(Problem description)
Carry the passage below about REM sleep, dreams, and depression further, picking up right after its last sentence.

(Document section)
────────────────────

Granted, there is a correlation between excessive REM sleep and not getting enough deep sleep, as well as excessive REM and depression. However, this usually includes individuals who are also getting excessive sleep in general (over ten hours). The quality of emotions during the day may play a role too as intense and negative emotions are linked with higher REM cycles for depressed people. But for people without depression, there is not a link between intensity of daytime emotion and the amount of REM sleep.
This trend of negative emotions also can be seen in dream content. For example, for most people REM dreams start out with negative content in the first part of the night, followed by dreams with more positive outcomes in the morning. But for the depressed person, these later dreams are also mostly negative, possibly reinforcing depressed feelings during the day.

────────────────────

(Extracted information)
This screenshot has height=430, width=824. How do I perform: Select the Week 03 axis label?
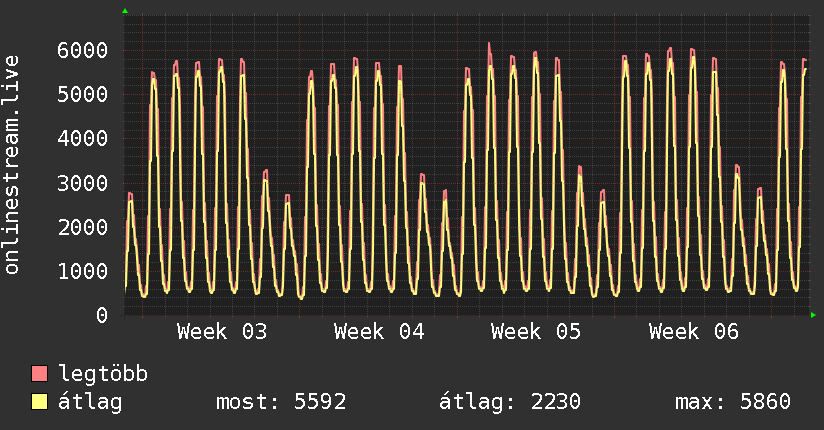tap(222, 332)
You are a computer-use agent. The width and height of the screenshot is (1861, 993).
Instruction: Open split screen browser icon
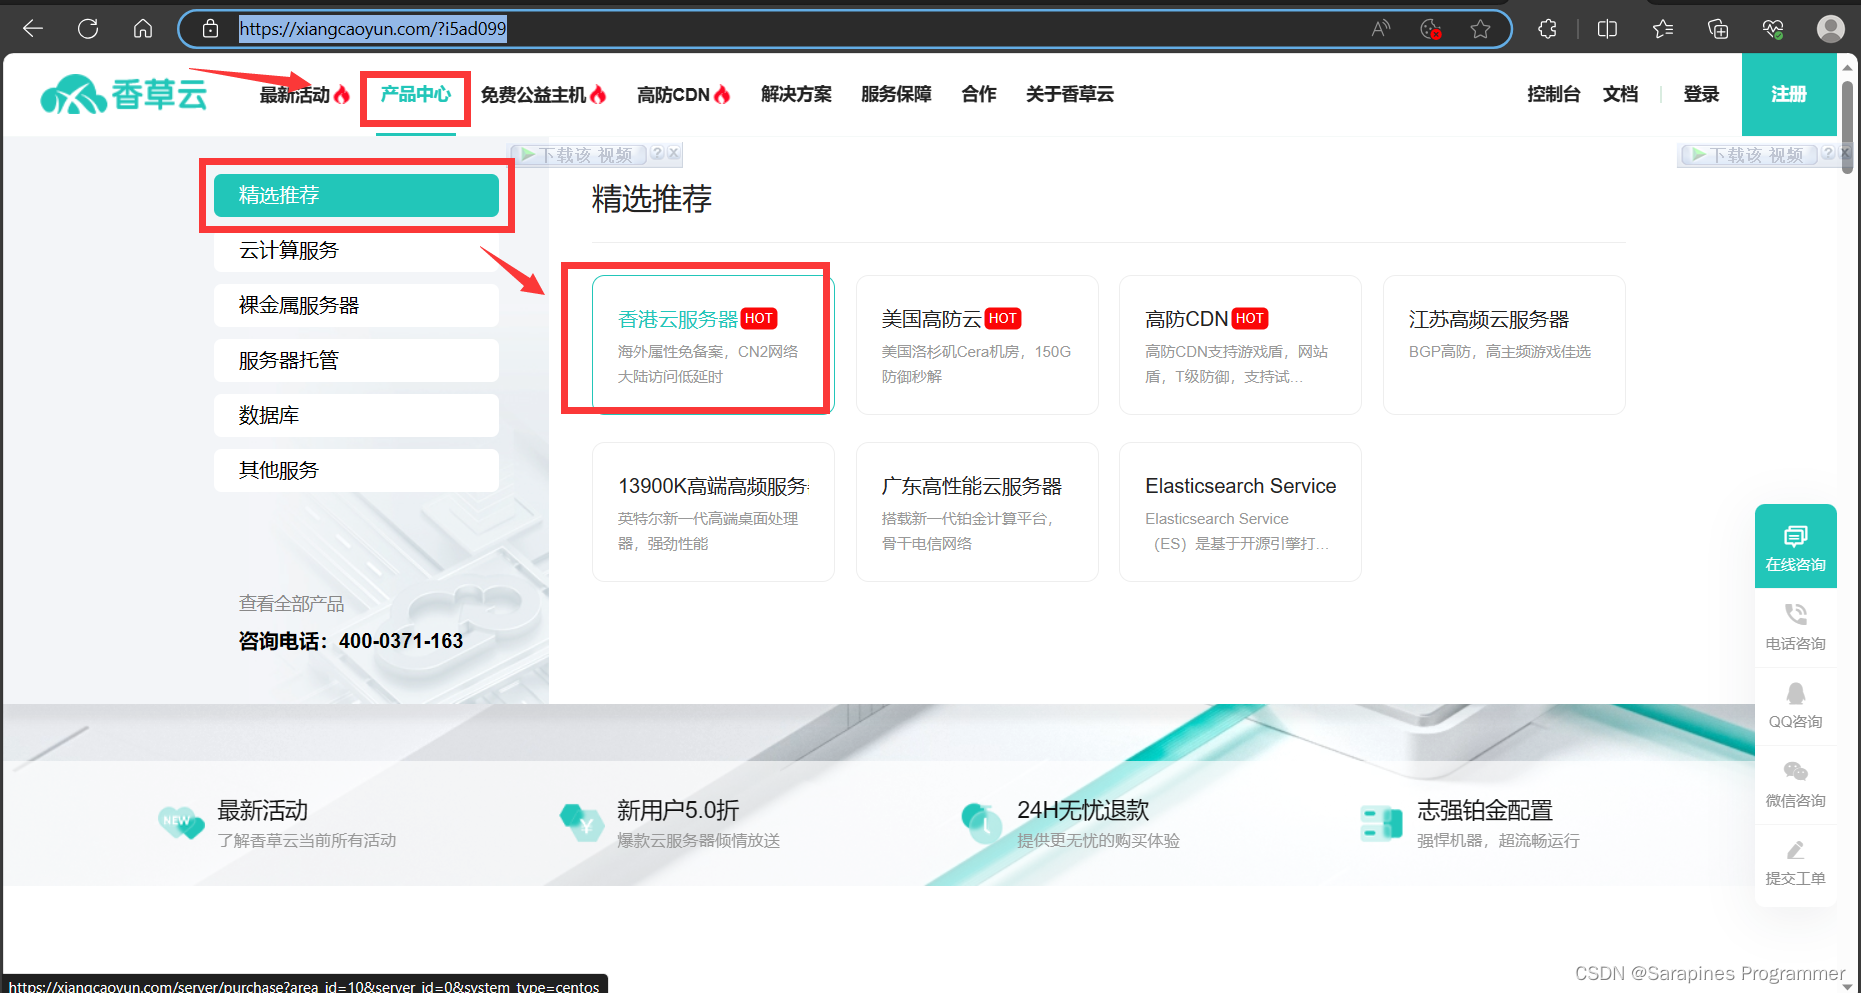pos(1607,29)
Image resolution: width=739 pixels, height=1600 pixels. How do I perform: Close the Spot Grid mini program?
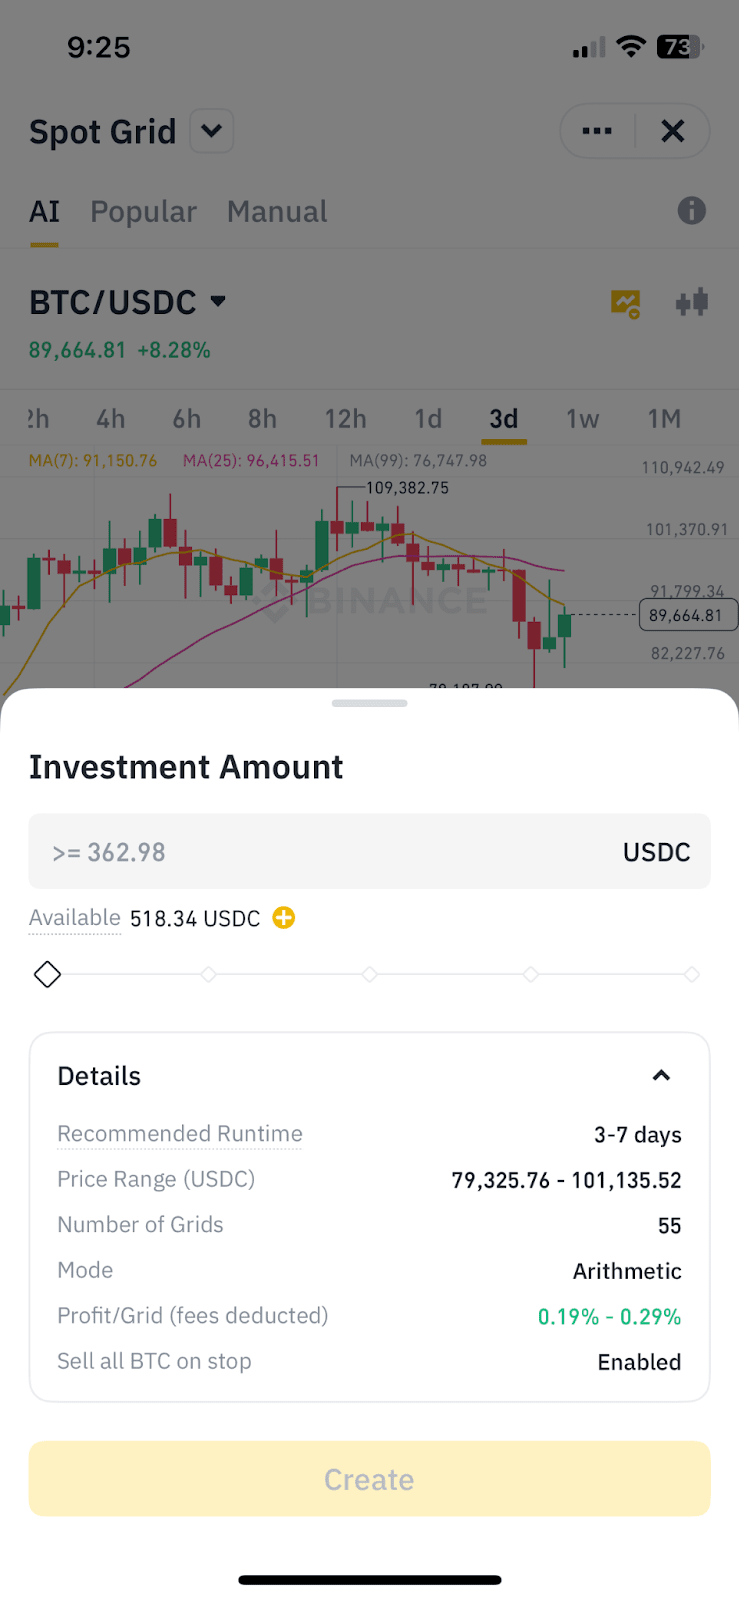click(x=673, y=131)
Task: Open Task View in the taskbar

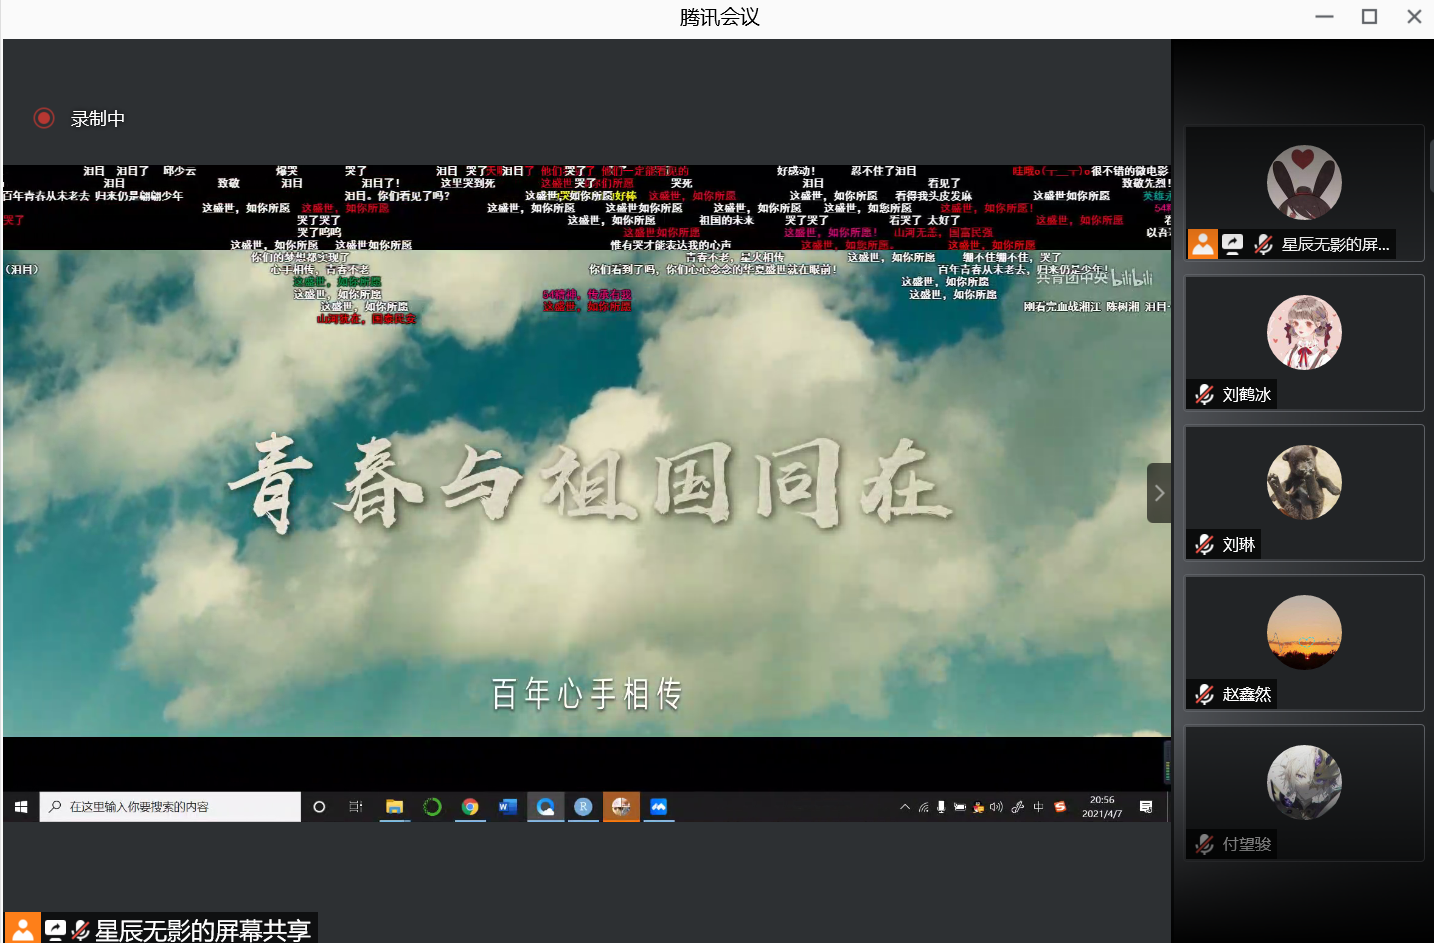Action: point(355,807)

────────────────────

(Result of the exercise)
If you are having feelings of depression, anxiety or emotional overload often, you may want to consult your medical practitioner about getting a psychiatric evaluation. Many prescribed antidepressants reduce REM sleep as a side effect, and some psychiatrists believe that this reduction of REM may aid in the process of overcoming depressed thinking, especially if many of your dreams are usually negative or nightmarish.
For those who do not report any feelings of depression or anxiety, a good self test would be to reduce your sleep by waking up a little earlier, therefore cutting out your last REM cycle. After a period of a week, see if you notice any differences in tiredness or mood. Just be careful not to restrict your sleep too much - making yourself even more tired wouldn't be good!